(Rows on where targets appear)
-.-.-
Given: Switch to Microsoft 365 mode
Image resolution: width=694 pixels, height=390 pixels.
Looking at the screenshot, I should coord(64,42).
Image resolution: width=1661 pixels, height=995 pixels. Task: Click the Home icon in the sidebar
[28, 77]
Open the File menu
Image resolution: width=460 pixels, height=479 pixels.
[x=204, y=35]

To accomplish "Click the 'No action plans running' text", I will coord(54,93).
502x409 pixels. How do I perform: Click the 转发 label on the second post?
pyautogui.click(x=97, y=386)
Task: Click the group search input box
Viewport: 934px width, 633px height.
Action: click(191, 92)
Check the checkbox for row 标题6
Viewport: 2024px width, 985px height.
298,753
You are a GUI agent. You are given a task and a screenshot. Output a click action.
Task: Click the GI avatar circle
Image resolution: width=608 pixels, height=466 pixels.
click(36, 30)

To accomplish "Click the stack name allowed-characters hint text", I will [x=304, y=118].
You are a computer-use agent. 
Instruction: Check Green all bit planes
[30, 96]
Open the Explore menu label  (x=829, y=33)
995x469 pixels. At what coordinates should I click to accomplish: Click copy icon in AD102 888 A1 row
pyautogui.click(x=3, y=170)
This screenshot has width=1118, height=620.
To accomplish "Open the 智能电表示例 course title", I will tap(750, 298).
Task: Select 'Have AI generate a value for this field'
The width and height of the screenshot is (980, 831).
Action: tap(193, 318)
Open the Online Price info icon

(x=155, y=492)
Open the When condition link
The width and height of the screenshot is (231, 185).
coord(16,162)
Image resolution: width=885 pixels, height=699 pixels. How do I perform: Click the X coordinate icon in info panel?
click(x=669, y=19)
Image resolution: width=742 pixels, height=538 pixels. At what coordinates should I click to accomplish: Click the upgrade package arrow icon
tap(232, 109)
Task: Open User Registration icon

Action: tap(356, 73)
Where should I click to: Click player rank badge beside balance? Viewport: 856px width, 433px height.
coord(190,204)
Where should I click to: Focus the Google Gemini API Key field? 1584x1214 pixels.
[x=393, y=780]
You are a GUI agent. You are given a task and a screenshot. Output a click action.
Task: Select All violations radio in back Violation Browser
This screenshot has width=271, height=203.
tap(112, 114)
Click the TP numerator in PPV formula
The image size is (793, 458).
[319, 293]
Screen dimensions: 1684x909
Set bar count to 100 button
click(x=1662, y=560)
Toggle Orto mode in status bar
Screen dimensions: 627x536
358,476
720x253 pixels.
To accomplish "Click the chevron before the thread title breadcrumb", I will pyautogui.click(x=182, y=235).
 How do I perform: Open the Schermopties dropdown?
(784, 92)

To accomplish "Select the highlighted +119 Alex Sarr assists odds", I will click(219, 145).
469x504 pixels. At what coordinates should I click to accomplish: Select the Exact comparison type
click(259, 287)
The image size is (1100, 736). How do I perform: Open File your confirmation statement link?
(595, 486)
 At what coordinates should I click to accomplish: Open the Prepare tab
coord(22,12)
-.-.-
Aim of the exercise =>
Please rewrite the listing above as a numbered list, from its first line through the line with "pyautogui.click(x=3, y=170)", leaving out any blank lines.

Finished answer =>
1. Given: Switch to Microsoft 365 mode
2. Image resolution: width=694 pixels, height=390 pixels.
3. Looking at the screenshot, I should coord(64,42).
4. Image resolution: width=1661 pixels, height=995 pixels. Task: Click the Home icon in the sidebar
5. [28, 77]
6. Open the File menu
7. Image resolution: width=460 pixels, height=479 pixels.
8. [x=204, y=35]
9. To accomplish "Click the 'No action plans running' text", I will coord(54,93).
10. 502x409 pixels. How do I perform: Click the 转发 label on the second post?
11. pyautogui.click(x=97, y=386)
12. Task: Click the group search input box
13. Viewport: 934px width, 633px height.
14. Action: click(191, 92)
15. Check the checkbox for row 标题6
16. Viewport: 2024px width, 985px height.
17. 298,753
18. You are a GUI agent. You are given a task and a screenshot. Output a click action.
19. Task: Click the GI avatar circle
20. Image resolution: width=608 pixels, height=466 pixels.
21. click(36, 30)
22. To accomplish "Click the stack name allowed-characters hint text", I will [x=304, y=118].
23. You are a computer-use agent. 
24. Instruction: Check Green all bit planes
25. [30, 96]
26. Open the Explore menu label  (x=829, y=33)
27. 995x469 pixels. At what coordinates should I click to accomplish: Click copy icon in AD102 888 A1 row
28. pyautogui.click(x=3, y=170)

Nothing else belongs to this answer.